SOURCES- Lawrence Berkeley National Labs, Nature Communications
Written By Brian Wang, Nextbigfuture.com

7 thoughts on “3D-printed an All-liquid Lab on a Chip Can Be Infinitely Reconfigured on Demand”

  1. If chemistry sets are outlawed only outlaws will have chemistry sets.

    Translation, it stops law abiding people and companies from doing their perfectly innocent business, but someone is synthesising Sarin in the house next door anyway.

  2. The only problem is: banning never works long term.
    Even middle/short term rarely works too.
    When the incentives are powerful enough, someone will do it for the right amount of money.

  3. Pt2

    -Carried out a program of abduction and kidnapping of Chinese nationals whether they have claimed asylum or are citizens of other nations WHILE said victims are on foreign soil. Including the former head of Interpol (while he was acting head of said organization-they are now following and threatening his wife also).

    -Sale loads of weapons to most african warlords and leaders in return for oil.

    Really I can keep going. I can even go way back in history and explore that.

  4. That’s because you don’t think. Or rather no one has told you to worry about something so you simply don’t.

    Lets go with a few of the problems.

    CCP Has

    -set up the worlds largest and most repressive information monitoring/control system with the express purpose of controlling the thinking and actions of their entire nation.

    -set up a social credit system that monitors and punishes those for not doing what the society considers “acceptable”.(don’t worry you can get out of it if you have money!-Cause how could that lead to massive corruption and accountability problems!?)

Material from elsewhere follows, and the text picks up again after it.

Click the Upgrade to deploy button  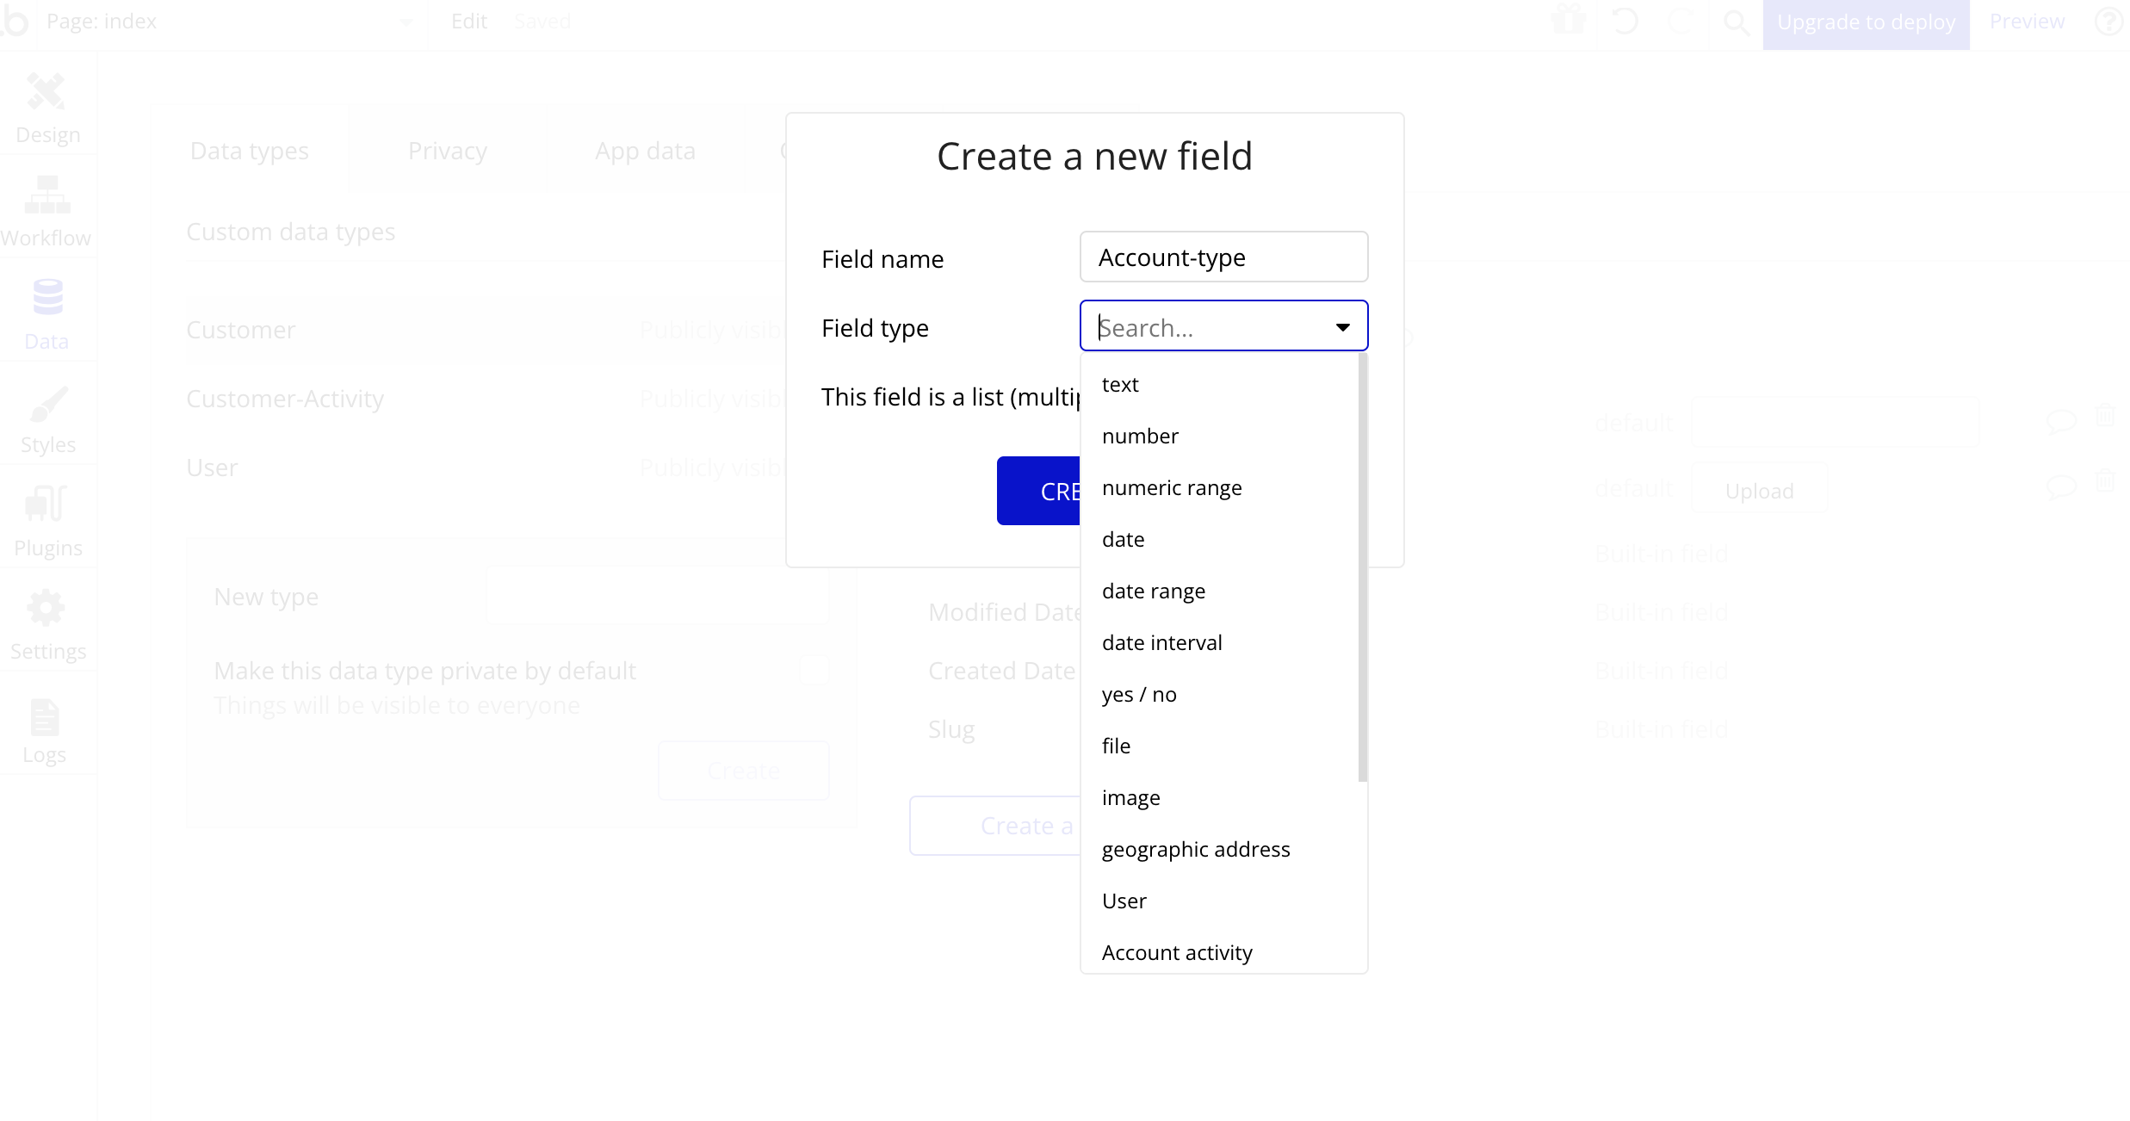tap(1866, 23)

    -Spent the last decade giving away loans to several nations at rates they can’t afford in an effort to “spread infrastructure and prosperity” only to then take over the said property (often sea ports with deep water access-perfect for warships) there by making it Chinese government property. Then also often bring over Chinese workers to do most of the jobs.

    -Building up a Navy larger than the US and Japans combined (Hint: their coast guard is literally just another Navy-which is obvious when you see the ships are nothing more than warships. Its a way of fooling the weak minded and unobservant.) btw: they are in many ways better than the US vessels.

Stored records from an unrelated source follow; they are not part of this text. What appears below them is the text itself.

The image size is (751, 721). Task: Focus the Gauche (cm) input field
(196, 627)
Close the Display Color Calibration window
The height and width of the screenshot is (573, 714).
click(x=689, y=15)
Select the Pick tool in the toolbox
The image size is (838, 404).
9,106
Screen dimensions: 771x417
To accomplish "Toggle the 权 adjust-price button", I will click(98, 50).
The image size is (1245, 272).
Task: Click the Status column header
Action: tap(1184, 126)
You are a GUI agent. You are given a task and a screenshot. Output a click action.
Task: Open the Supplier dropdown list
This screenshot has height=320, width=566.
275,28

    -Have taken over and declared the south china sea ENTIRELY theirs. Threatened and attacked numerous ships in those same water while also building a massive amount of islands which they have placed weapons and runways. Massive environmental damage btw.

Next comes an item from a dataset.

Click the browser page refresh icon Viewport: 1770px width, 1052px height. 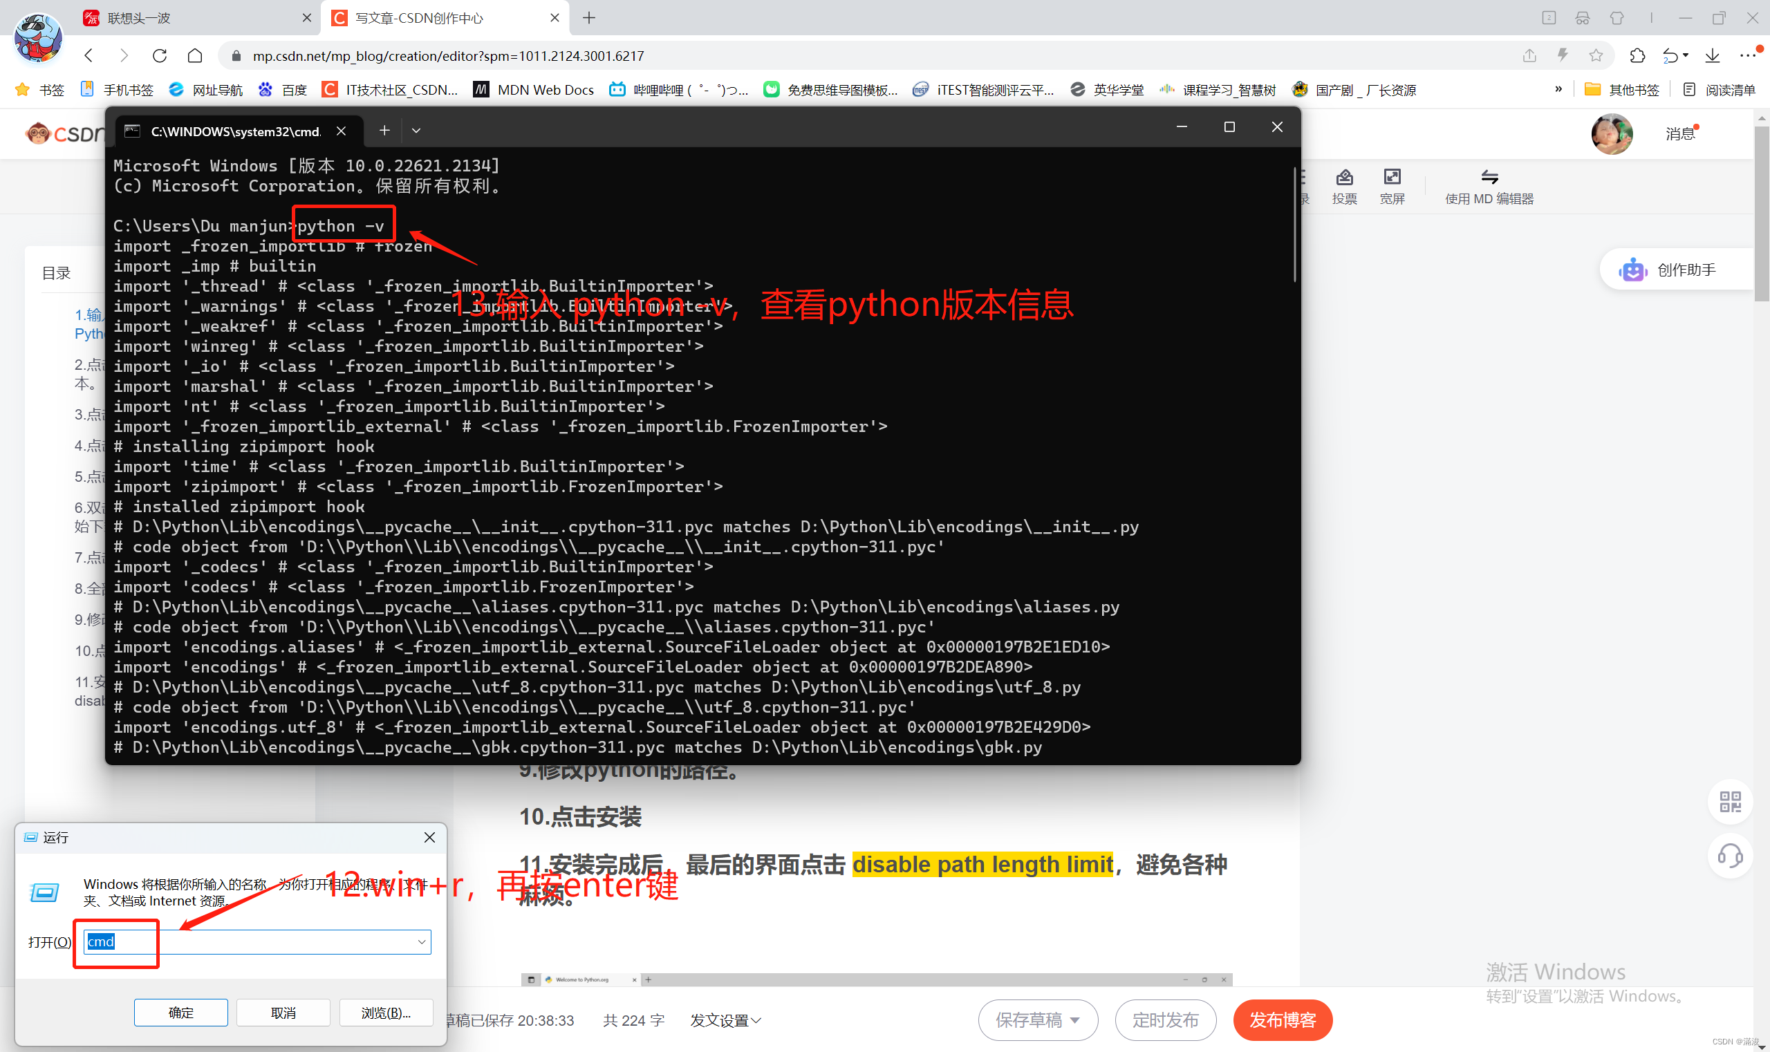point(160,55)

  5. “…China gaining another advantage in…”

    Could someone please explain to me why this is a bad thing and/or important enough i should strive against it.

    That driver appears to keep a lot of people up at night while i sleep like a baby, i don’t get it.

  6. Yep, the ability to rearrange atoms can upset the existing social order. Because it allows people to do things they aren’t supposed to do. Drugs, medicine, explosives, poisons, a lot of power shifting hands just by having the power of rearranging atoms.

    The safest bet is it will be banned for average Joes usage. Government will keep it for itself due to its many potential uses, but under lock and chain.

  7. Place your bets!

    • The tech is banned because it can be used to produce narcotics- 1:3 odds
    • The tech is banned because it can be used to produce explosives- 1:6
    • The tech is banned because it can be used to produce chemical weapons – 1:3
    • The tech is banned because it can be used to produce performance enhancing drugs- 1:6
    • The tech is banned because it can be used to produce medicines – 1:6
    • The tech is banned because it can be used to produce something that doesn’t even make sense, but the MSM run scare stories anyway 1:5
    • The tech is not banned per se, but is crippled and incorporates spyware to try to prevent wrongthink – 1:4
    • The tech is banned and in the process the legislation is made too broad and also cripples some existing chemistry technology, resulting in China gaining another advantage in R&D – 1:5

    Yes I know those odds add up to more than 1. Those are not mutually exclusive events.